Kaynaklar, Cohen'in başlangıçta başsavcı ile iyi ilişki kurmaya çalıştığını ve onu etkilemek için iyi polisi oynadığını söyledi. Amaç ise Bensouda'yı İsrail ile iş birliği yapmaya ikna etmekti.
TEHDİT VE MANİPÜLASYONLAR BAŞLADI
Zaman içinde ise Cohen'in temas kurma şekli değişmiş ve işin içine tehditler ve manipülasyon girmişti.

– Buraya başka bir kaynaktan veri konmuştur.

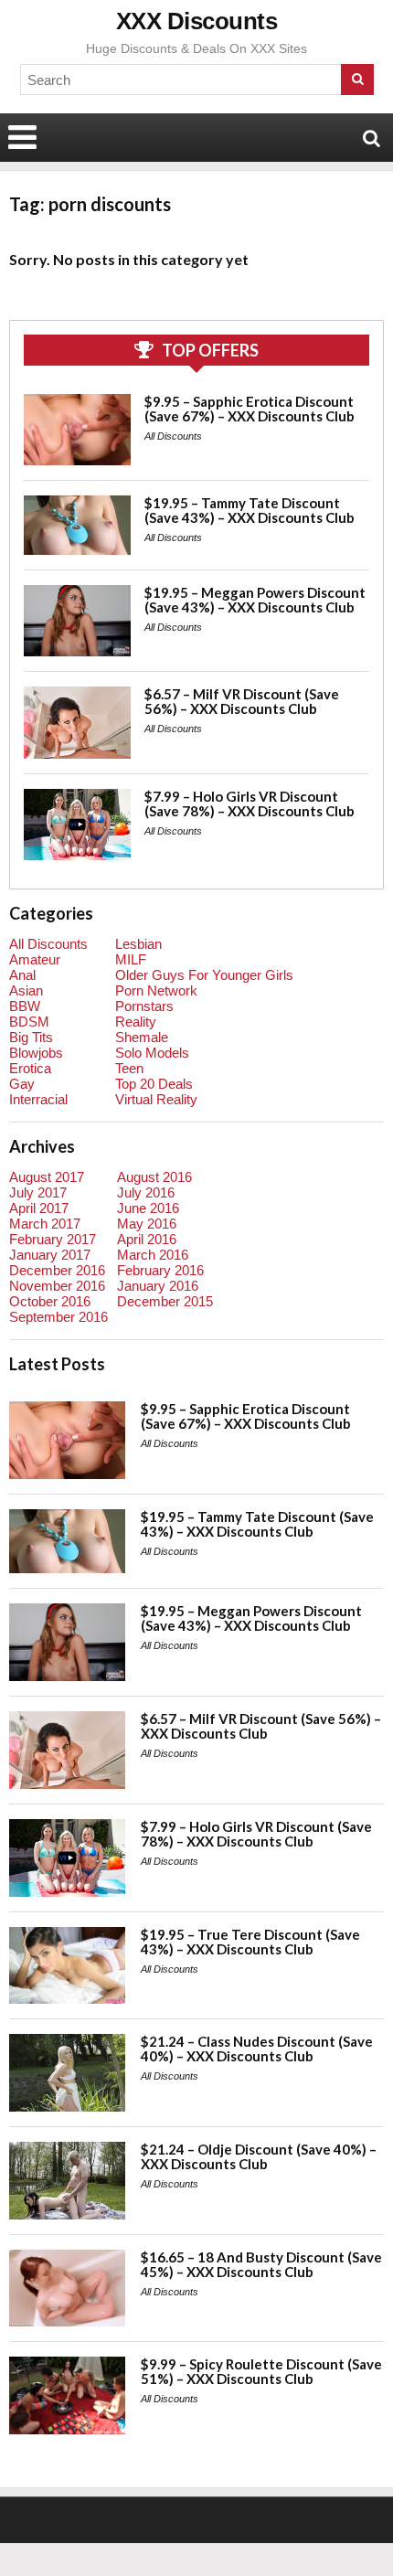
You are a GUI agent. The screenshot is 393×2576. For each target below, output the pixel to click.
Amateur (34, 959)
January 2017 (49, 1254)
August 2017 (46, 1177)
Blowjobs (36, 1052)
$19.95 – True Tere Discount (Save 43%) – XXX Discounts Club (250, 1941)
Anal (22, 975)
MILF (130, 959)
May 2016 (146, 1223)
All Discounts (173, 436)
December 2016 (57, 1270)
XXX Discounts (197, 21)
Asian (26, 990)
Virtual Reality (156, 1099)
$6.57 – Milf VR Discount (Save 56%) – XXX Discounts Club (241, 701)
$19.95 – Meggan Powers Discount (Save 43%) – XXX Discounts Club (255, 599)
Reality (135, 1021)
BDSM (29, 1021)
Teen (129, 1068)
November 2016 (57, 1285)
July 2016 (146, 1192)
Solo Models (152, 1052)
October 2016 (49, 1301)
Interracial (38, 1099)
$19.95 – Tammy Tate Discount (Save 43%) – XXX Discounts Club (249, 510)
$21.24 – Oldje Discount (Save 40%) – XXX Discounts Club (259, 2156)
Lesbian (138, 944)
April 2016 (146, 1239)
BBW (24, 1006)
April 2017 (39, 1208)
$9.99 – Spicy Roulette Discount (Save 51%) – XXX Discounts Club (261, 2371)
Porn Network (156, 990)
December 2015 (165, 1301)
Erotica (30, 1068)
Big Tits (31, 1037)
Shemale (141, 1037)
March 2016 (152, 1254)
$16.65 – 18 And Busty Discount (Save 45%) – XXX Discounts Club (261, 2264)
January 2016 (157, 1285)
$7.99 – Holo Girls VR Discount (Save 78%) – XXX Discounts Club (249, 803)
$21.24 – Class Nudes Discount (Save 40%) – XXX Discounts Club (257, 2048)
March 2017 (44, 1223)
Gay (22, 1083)
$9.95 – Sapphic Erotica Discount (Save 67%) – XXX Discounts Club (249, 408)
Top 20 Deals (154, 1083)
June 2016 (148, 1208)
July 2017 (38, 1192)
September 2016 (58, 1317)
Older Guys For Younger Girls (204, 975)
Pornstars (144, 1006)
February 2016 (160, 1270)
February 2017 (52, 1239)
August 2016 (154, 1177)
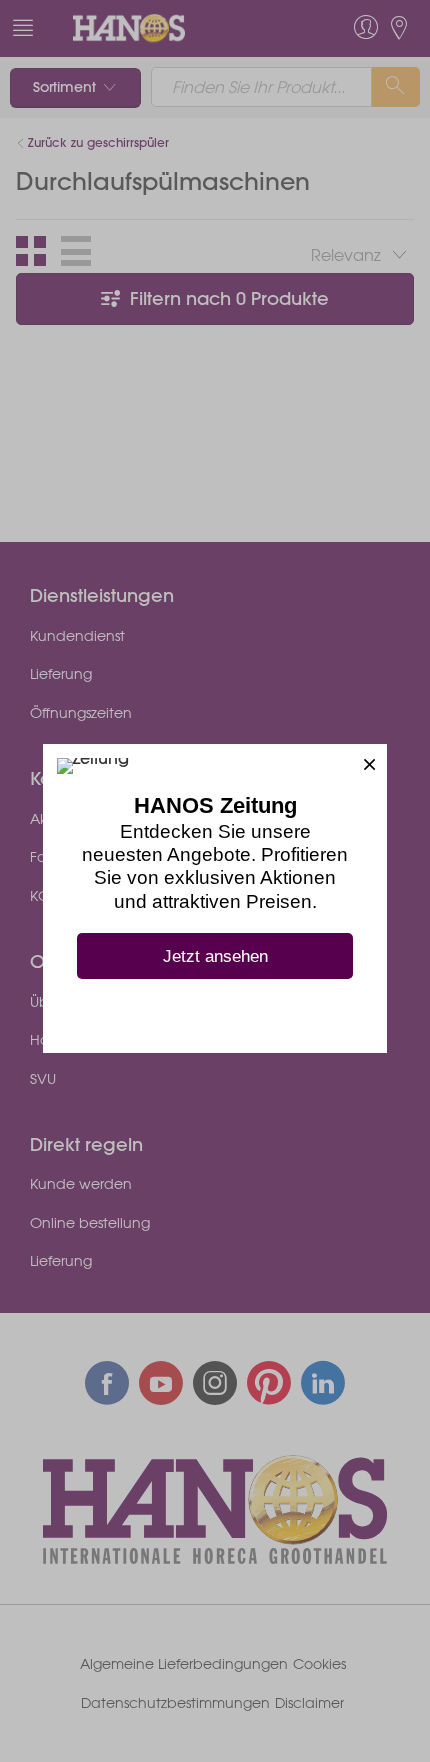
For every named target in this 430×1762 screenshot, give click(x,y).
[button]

Bensouda 2019'da Gazze, Batı Şeria ve Doğu Kudüs'teki savaş suçları iddiaları hakkında kapsamlı bir cezai soruşturma başlatmak için gerekçeleri olduğunu açıkladı fakat Uluslararası Ceza Mahkemesi'nin ön yargılama dairesinden mahkemenin Filistin üzerinde gerçekten yargı yetkisine sahip olduğunu teyit edecek bir karar talep etmeye karar vererek soruşturmayı başlatmaktan vazgeçti.
Guardian'a konuşan kaynaklar, 2019'un sonu ile 2021'in başı arasında Cohen ile Bensouda arasında en az üç görüşme olduğunu ve bunların hepsinin Cohen tarafından başlatıldığını söyledi. Cohen'in davranışlarının UCM yetkililerini giderek daha fazla endişelendirdiği belirtildi. Cohen'in Bensouda'ya kocası ile Londra'da çekilen fotoğraflarını dahi gösterdiği ve ayrıca başsavcıyı kariyeri ile tehdit ettiği de belirtildi.
BENSOUDA'YA TEHDİT İŞE YARAMADI
Mossad'ın Bensouda'ya yönelik tehditlerini anlatan kaynaklar, "Fatou'nun peşine düştüler ancak bunun savcının çalışmaları üzerinde hiçbir etkisi olmadı" dedi.
Diplomatik kaynaklar ise Trump yönetimindeki ABD'nin de 2019-2020 yılları arasında eşi benzeri görülmemiş bir şekilde başsavcıya vize kısıtlaması ve yaptırım uyguladığını belirtti. Dönemin ABD Dışişleri Bakanı Mike Pompeo ABD'nin yaptırım paketini açıkça Filistin davasıyla ilişkilendirmiş ve "UCM'nin İsrail'i sadece siyasi amaçlarla hedef tahtasına koyduğu çok açık" demişti. Hatta aylar sonra Bensouda'yı "kişisel çıkarları için yolsuzluk yapmakla" suçlamıştı.
Şubat 2021'de UCM, işgal altındaki Filistin topraklarında yargı yetkisine sahip olduğunu teyit eden bir karar yayımlamış ve bir sonraki ay Bensouda, cezai soruşturmanın açıldığını duyurmuştu. İsrail'in 7 Ekim 2023'ten bu yana Gazze'de devam eden saldırılarının ardından açılan dava ise İsrail'e sert bir darbe vurdu. Cohen'in operasyonu hakkında bilgi sahibi olan bir kaynak "Mossad başkanını başbakanın gayriresmi elçisi olarak seçmeleri, gözdağı vermek içindi. Başarısız oldu" dedi.